Skip to Main Content

AI literacy guidelines

Guidelines to enhance the knowledge, literacy and capabilities of UQ students and staff on artificial intelligence (AI).

Evaluate AI

You critically evaluate AI tools, AI-generated content and your interaction with the tool. You apply your human judgment to refine AI-generated content to create new understanding. 

Capabilities

Capabilities Evidence of achievement
3.1 Understand the importance of having a human in the loop Use AI and non-AI approaches (prior knowledge, experience, professional judgment, evidence-based approach) to inform decisions.
3.2 Manage common issues with AI-generated content (i.e. hallucinations, reliability of training data, limitations)

Appraise an AI tool based on a range of factors (training data used, temporal coverage, knowledge of specialised topic, geographic or language biases).

Understand what kind of information has been used to train AI models. Interpret XAI tools to improve transparency, trust, and accountability in AI.

3.3 Assess the usefulness and relevance of AI-generated outputs

Assess the accuracy of AI outputs and consider the sources it draws from using evaluative methodology (e.g. timeliness, relevancy, authority, accuracy, and purpose).

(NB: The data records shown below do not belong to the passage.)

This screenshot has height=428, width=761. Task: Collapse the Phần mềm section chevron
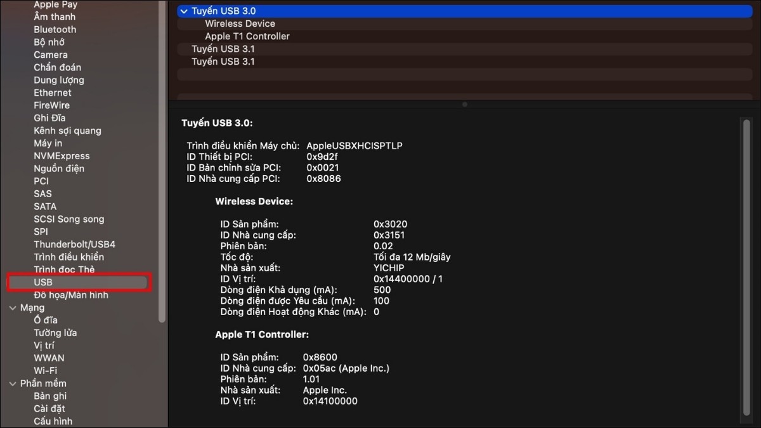pyautogui.click(x=13, y=384)
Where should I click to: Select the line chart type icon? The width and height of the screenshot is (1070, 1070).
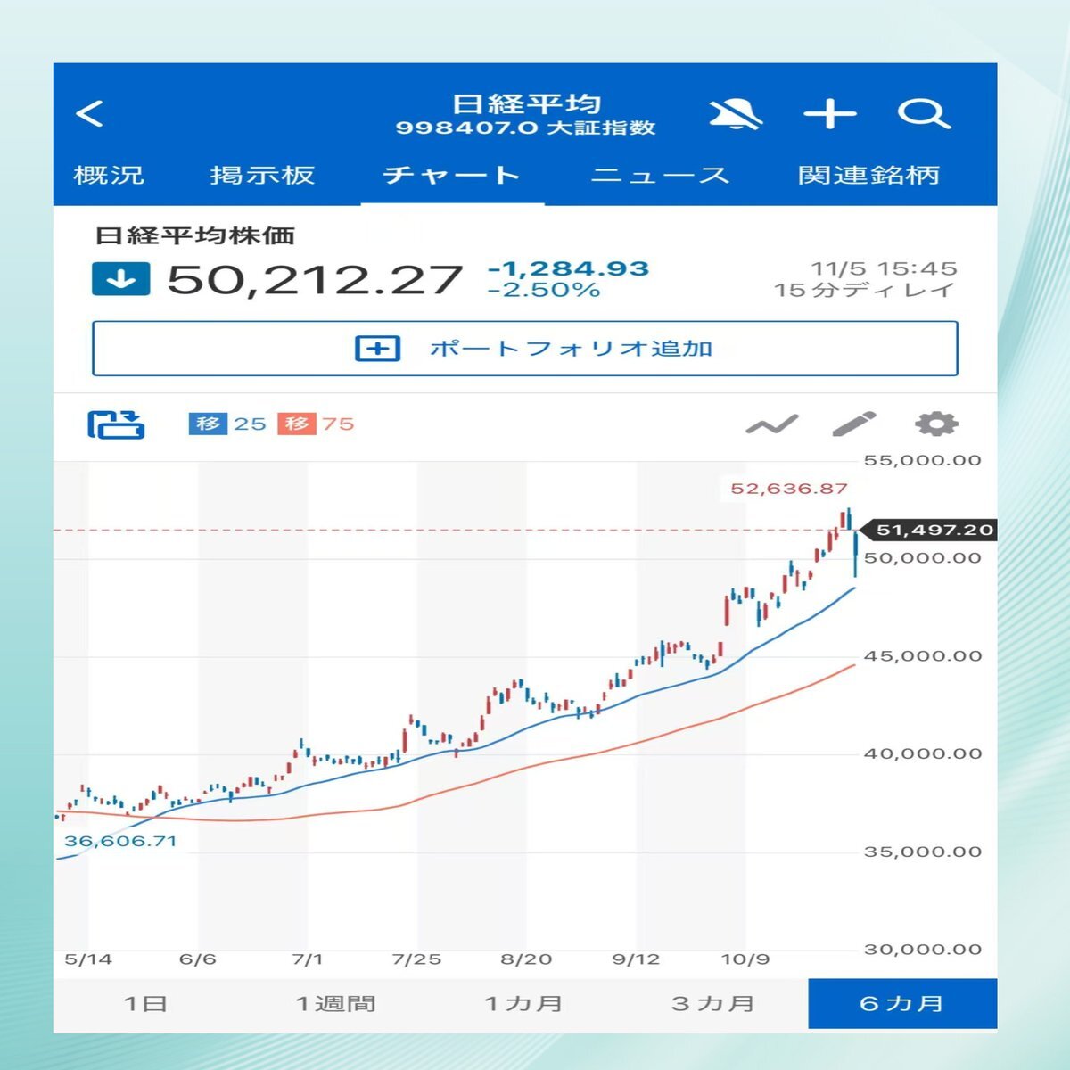coord(772,425)
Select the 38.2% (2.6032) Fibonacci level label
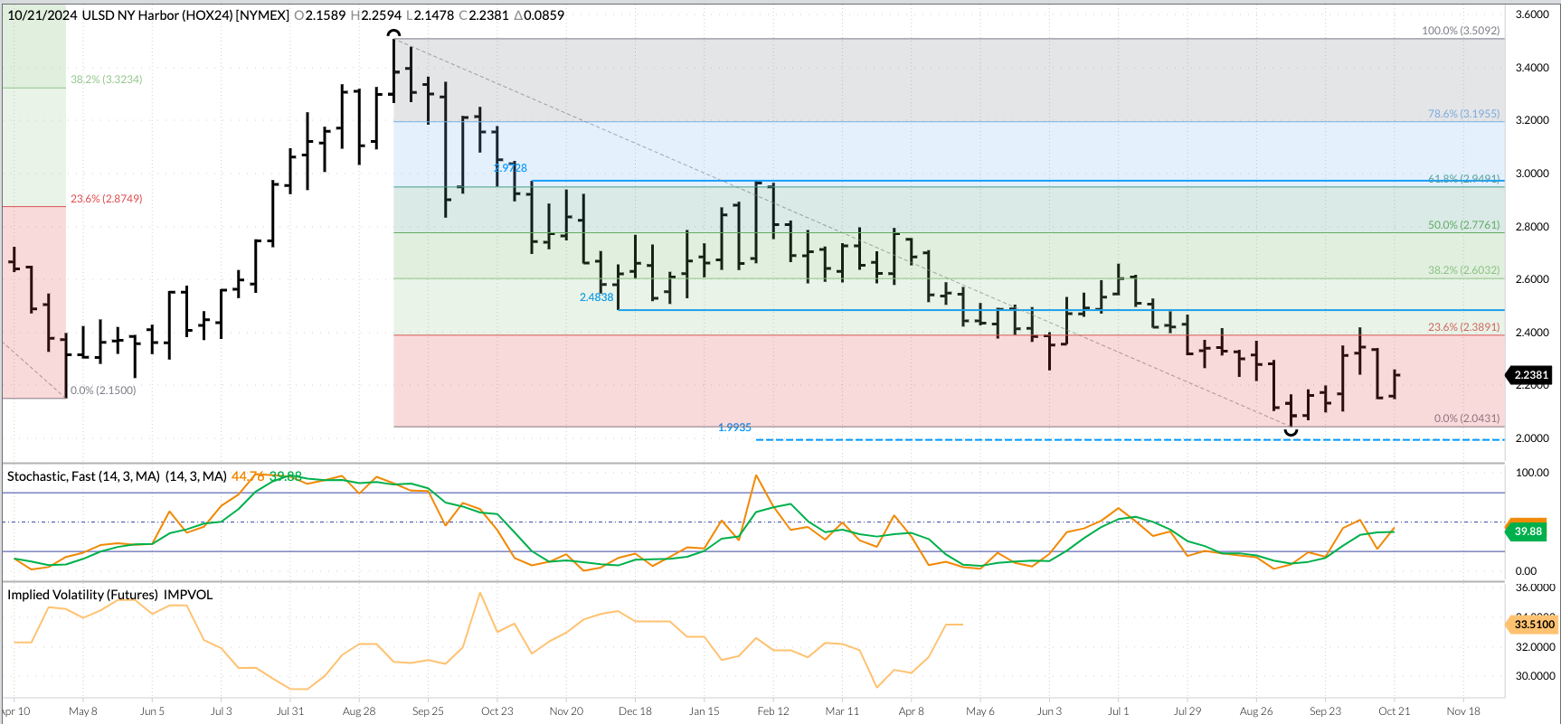Image resolution: width=1561 pixels, height=724 pixels. (x=1463, y=270)
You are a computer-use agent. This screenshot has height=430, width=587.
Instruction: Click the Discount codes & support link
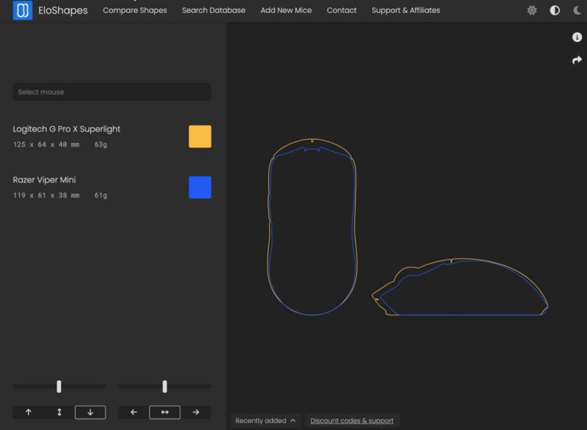tap(352, 421)
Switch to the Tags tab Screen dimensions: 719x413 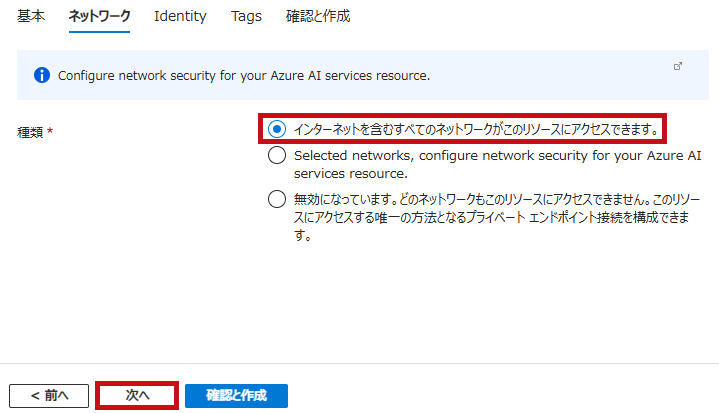coord(246,16)
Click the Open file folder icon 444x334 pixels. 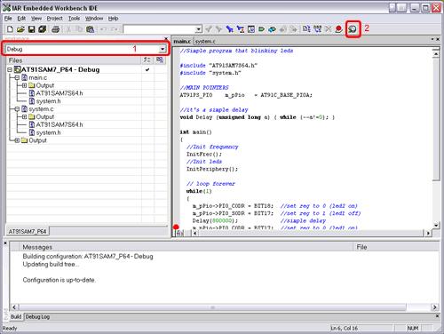[20, 29]
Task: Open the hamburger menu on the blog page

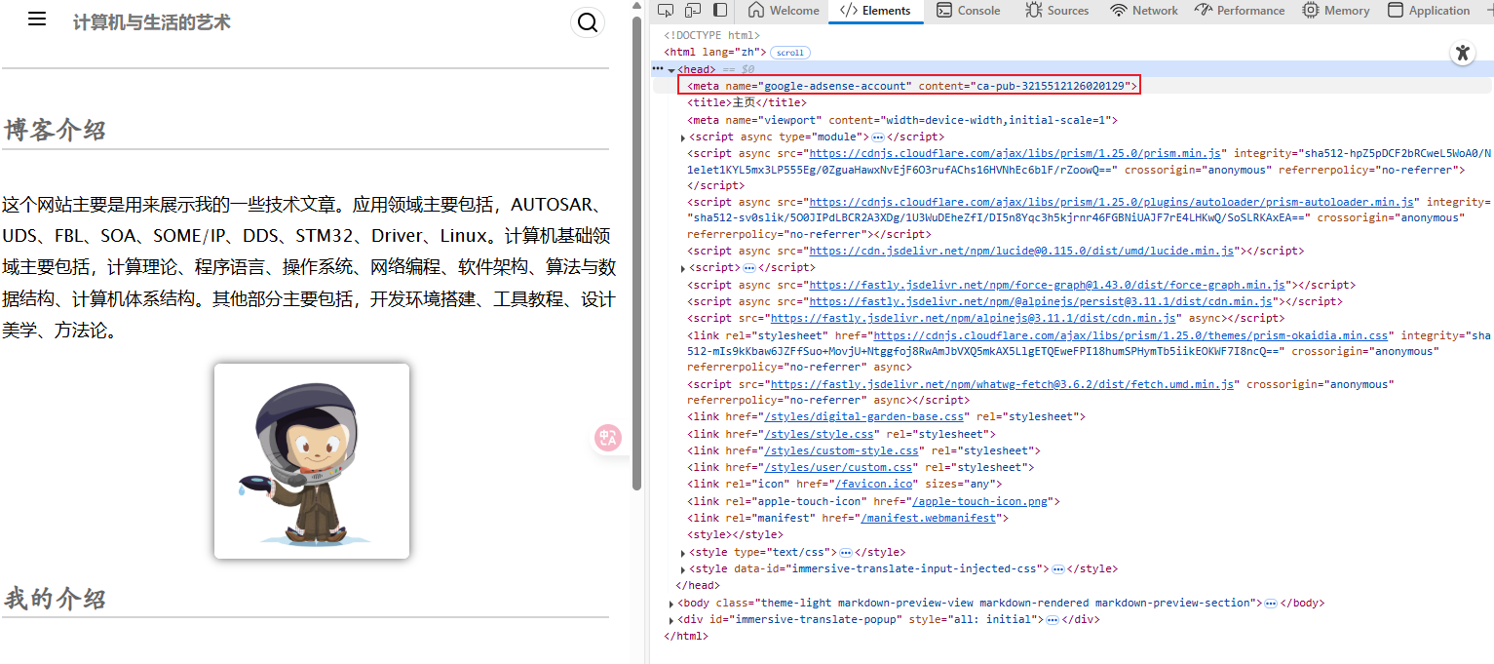Action: pyautogui.click(x=36, y=19)
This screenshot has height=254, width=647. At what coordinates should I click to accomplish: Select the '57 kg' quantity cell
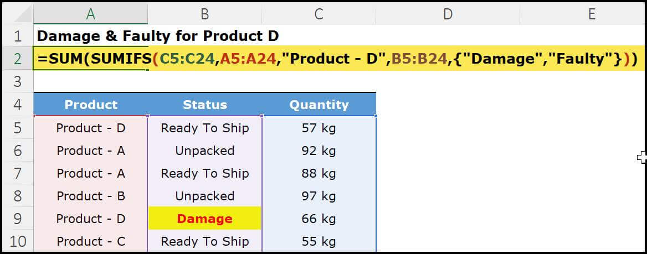tap(319, 128)
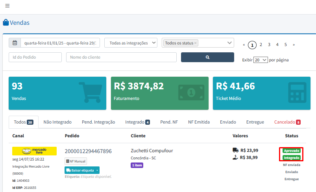Open the 'Exibir 20' per page selector
The width and height of the screenshot is (316, 192).
point(261,60)
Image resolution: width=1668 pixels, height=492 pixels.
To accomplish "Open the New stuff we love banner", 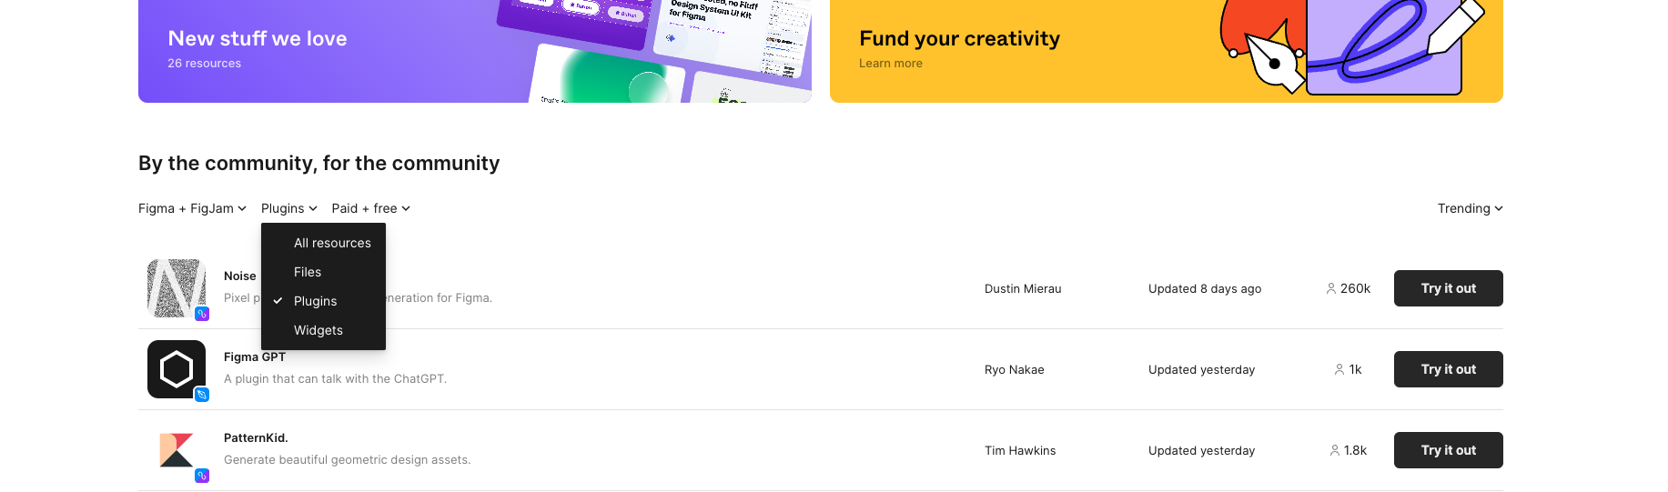I will coord(475,51).
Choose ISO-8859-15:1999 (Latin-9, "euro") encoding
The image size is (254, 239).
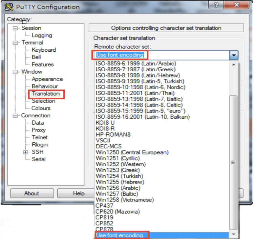(x=140, y=111)
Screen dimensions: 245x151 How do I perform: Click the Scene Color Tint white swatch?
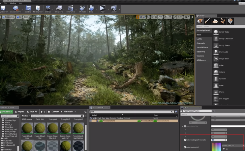228,126
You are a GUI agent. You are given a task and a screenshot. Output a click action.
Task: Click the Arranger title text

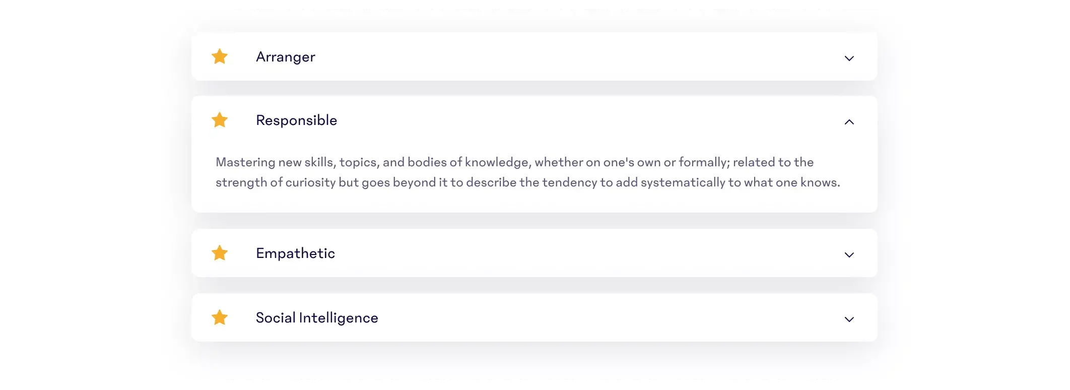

Independently verify the accuracy and relevance of AI-generated information.

3.4 Reflect on the AI interaction and change your approach if needed

Implement strategies to protect privacy and confidentiality (e.g. data minimisation, anonymisation, and General Data Protection Regulation (GDPR) compliance).

Adapt or refine your prompt to achieve a better output or solve problems in your output.

3.5 Reflect on any ethical, legal and societal issues with the tool

Assess whether the tool respects human rights, privacy, and individual autonomy.

Evaluate if the tool respects intellectual property rights, licensing restrictions, and confidentiality requirements.